PROVIDED DATA Start Marker

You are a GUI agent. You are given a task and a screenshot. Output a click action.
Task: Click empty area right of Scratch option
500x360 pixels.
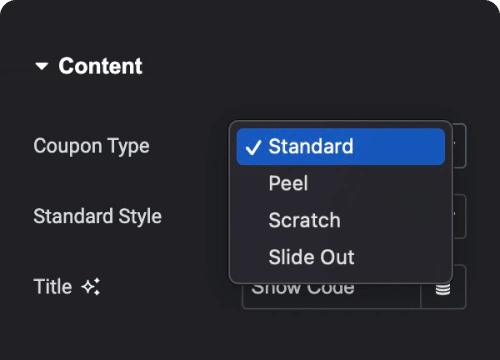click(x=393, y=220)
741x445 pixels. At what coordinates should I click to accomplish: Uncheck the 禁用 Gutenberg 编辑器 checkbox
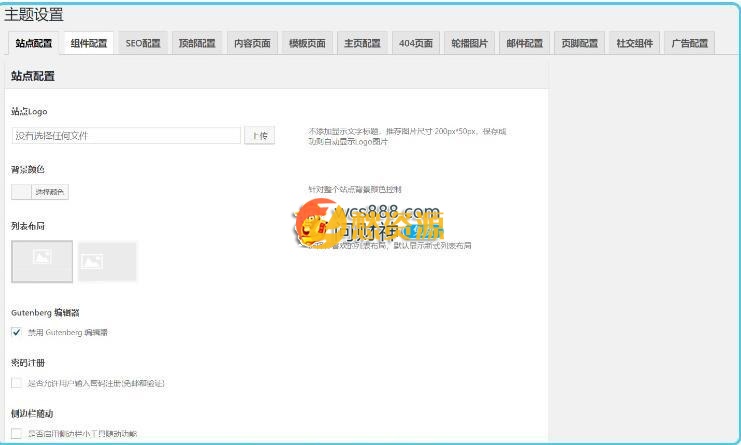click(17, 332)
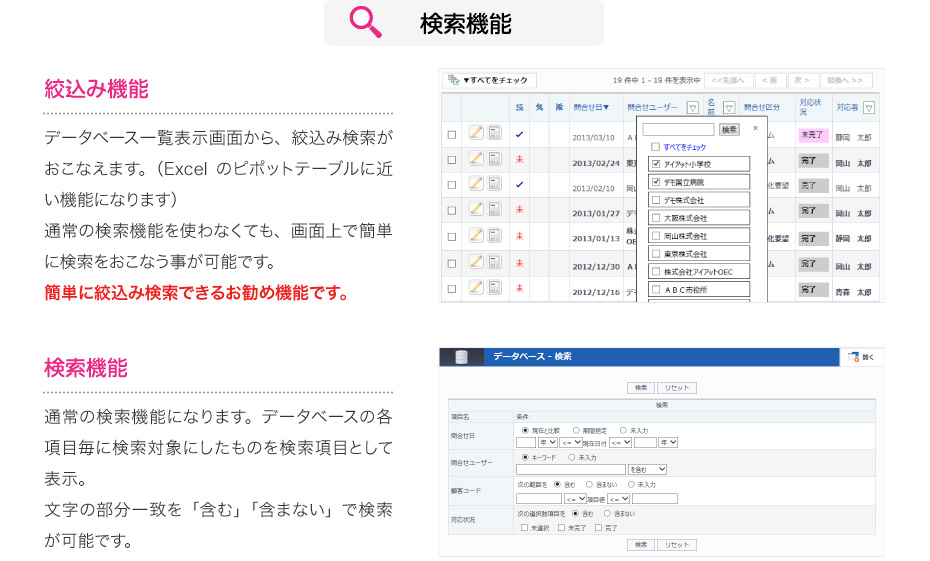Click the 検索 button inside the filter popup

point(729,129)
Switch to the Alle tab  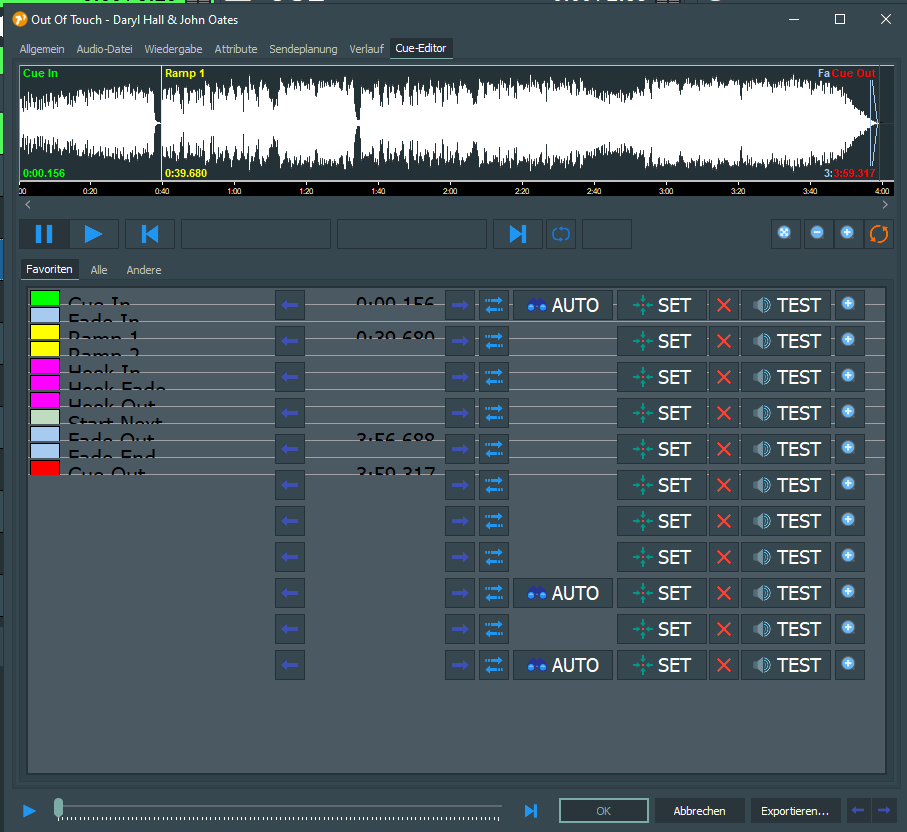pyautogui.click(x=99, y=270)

PROVIDED DATA End Marker
PROVIDED DATA Start Marker

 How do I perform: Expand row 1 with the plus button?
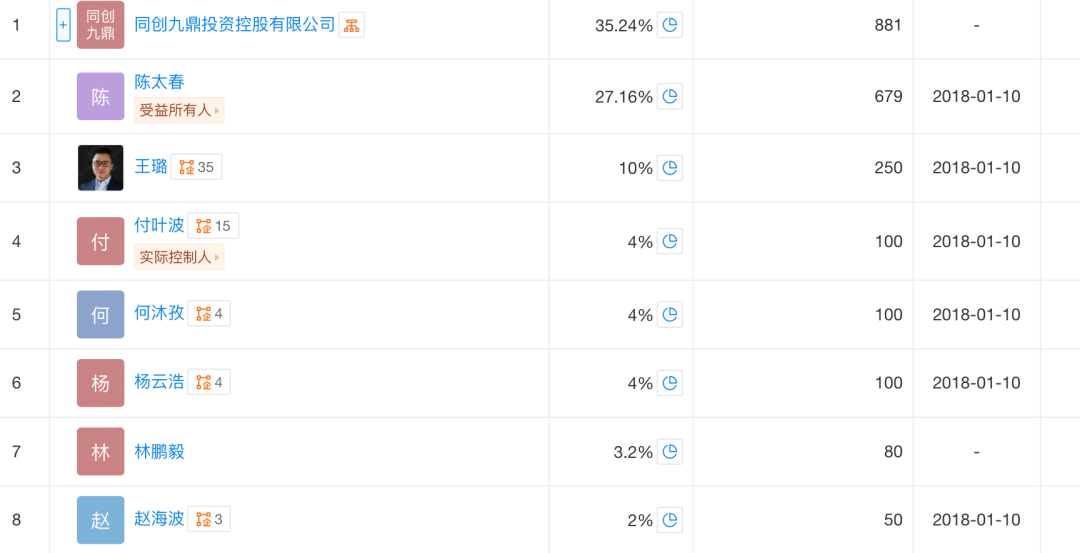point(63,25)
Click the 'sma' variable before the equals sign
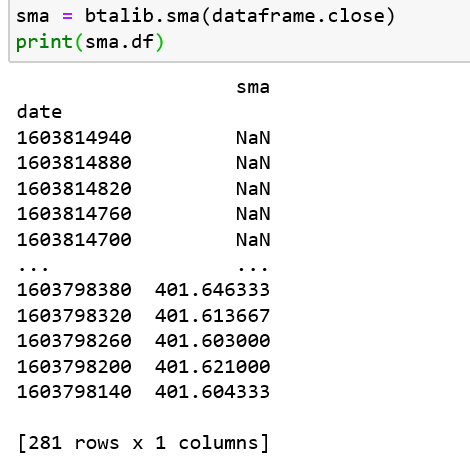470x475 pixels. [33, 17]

PROVIDED DATA End Marker
PROVIDED DATA Start Marker

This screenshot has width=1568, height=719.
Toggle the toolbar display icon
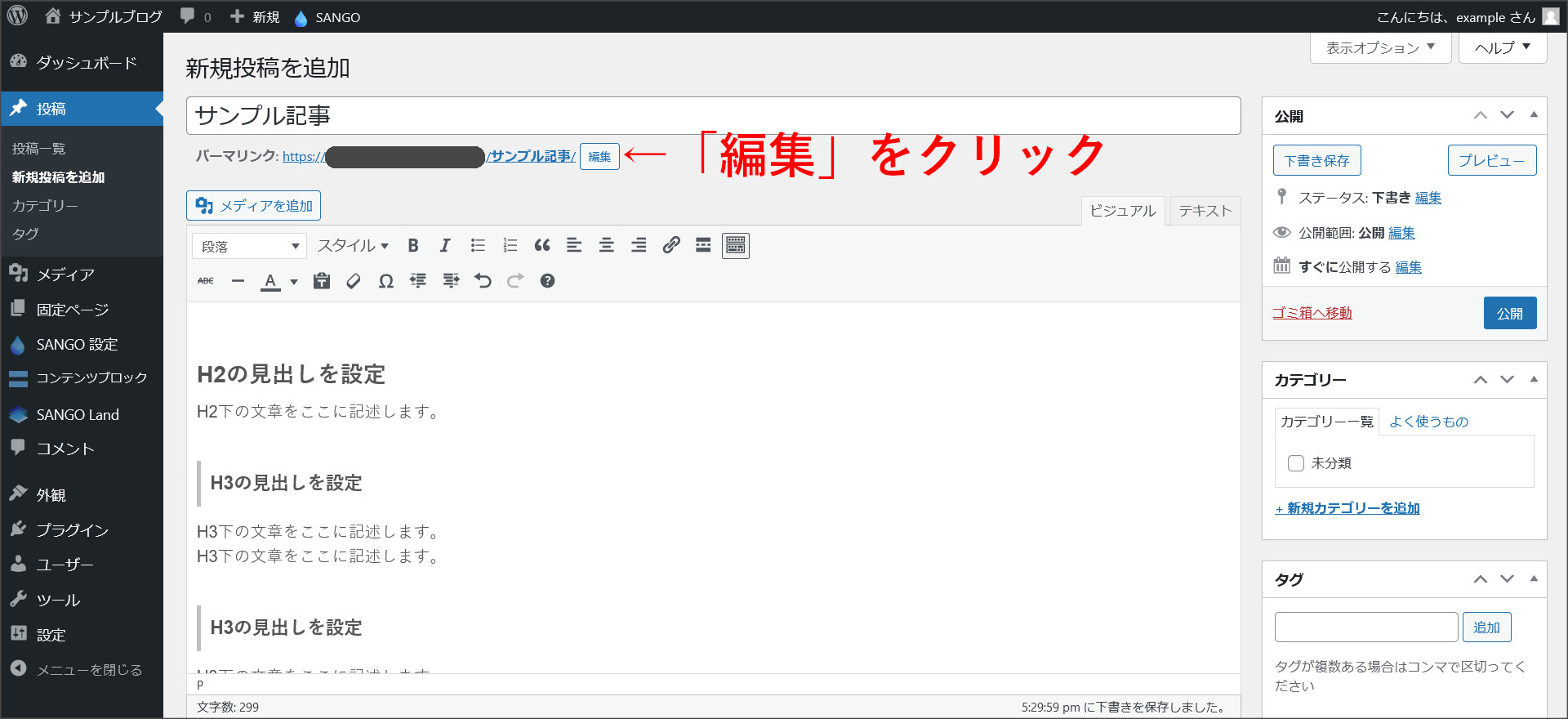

PROVIDED DATA End Marker

- **EXERCISE**
Print again the lines of the entries above that fall between the line holding "This screenshot has width=1568, height=719." and the line holding "Toggle the toolbar display icon", inclusive, exactly as they stand.

- **ANSWER TO THE PROBLEM**
This screenshot has width=1568, height=719.
Toggle the toolbar display icon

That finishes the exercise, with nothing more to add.